┏━━

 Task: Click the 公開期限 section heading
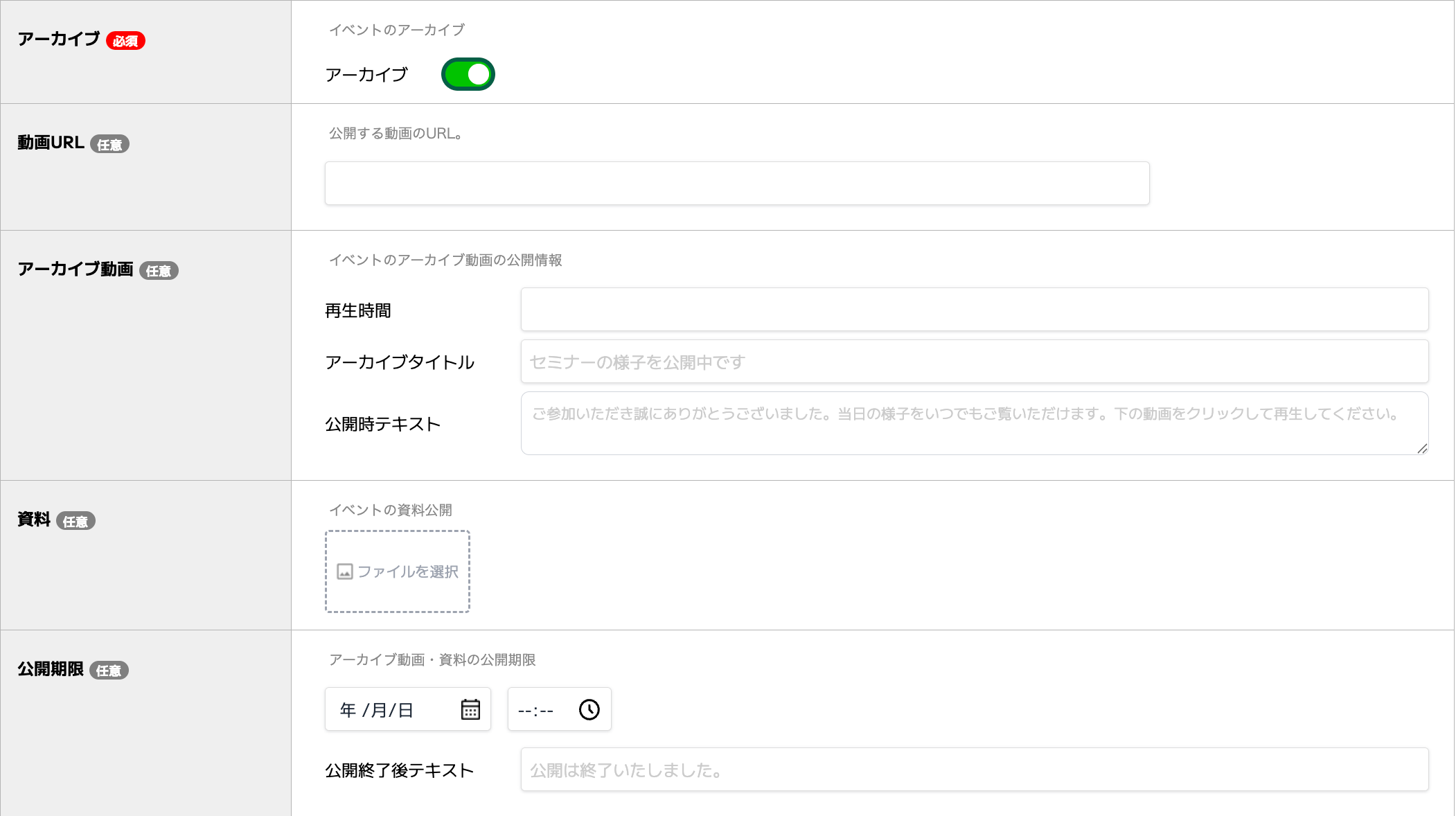pyautogui.click(x=51, y=669)
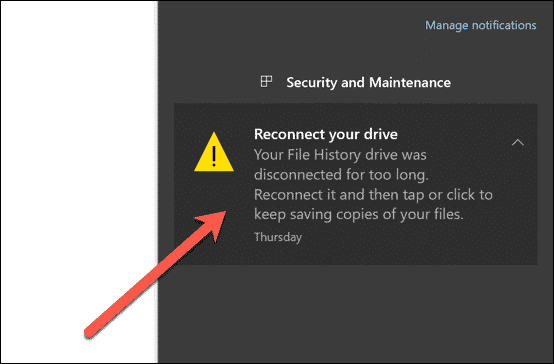
Task: Select the Security and Maintenance group header
Action: (x=355, y=82)

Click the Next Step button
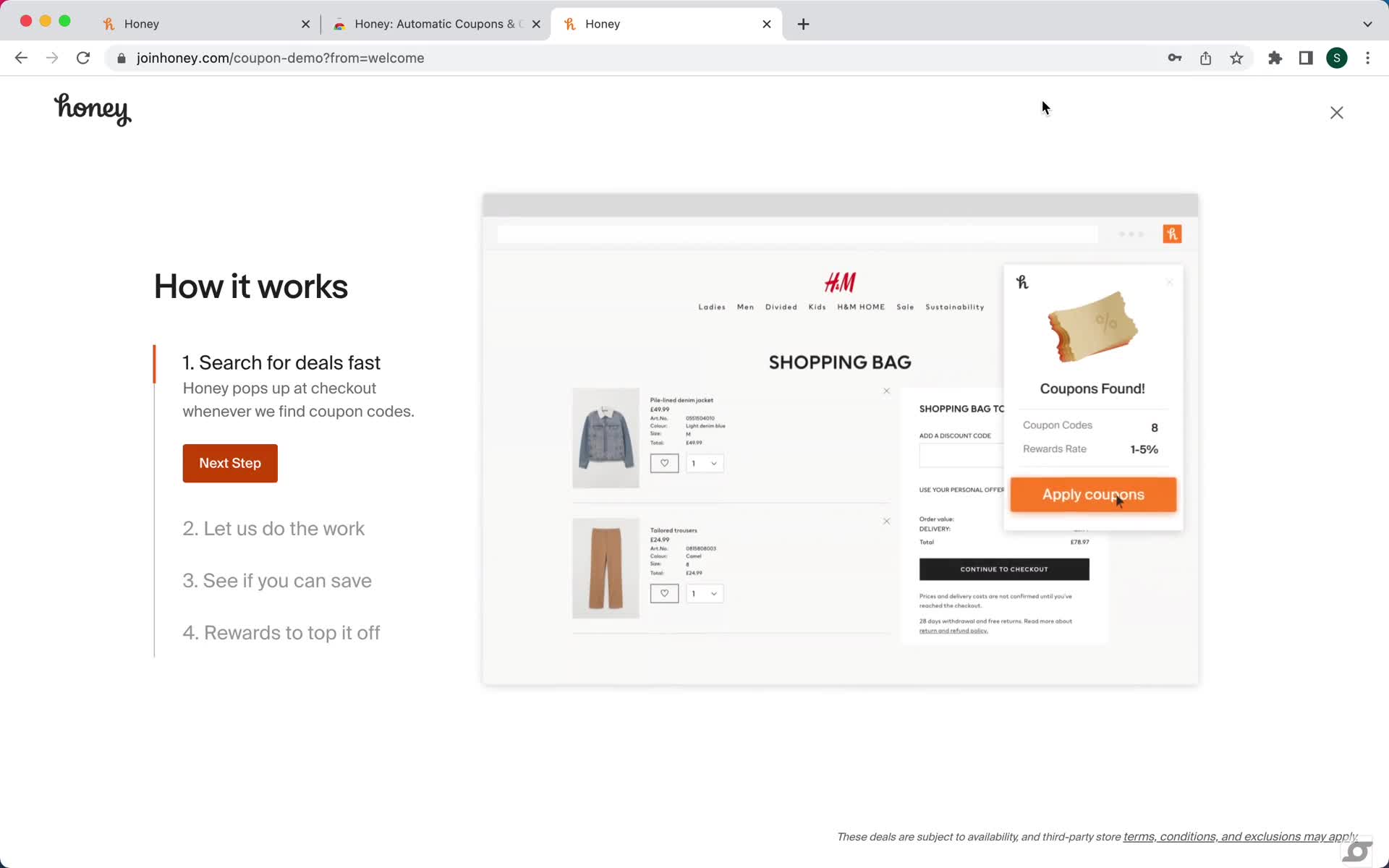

┗━━

_EXERCISE OBJECTIVE_
All of the data above must be printed exactly, minus its pictures.

_RESULT FOR THIS EXERCISE_
 Task: Click the 公開期限 section heading
pyautogui.click(x=51, y=669)
Task: Select the Security and Maintenance group header
Action: (x=355, y=82)

Click the Next Step button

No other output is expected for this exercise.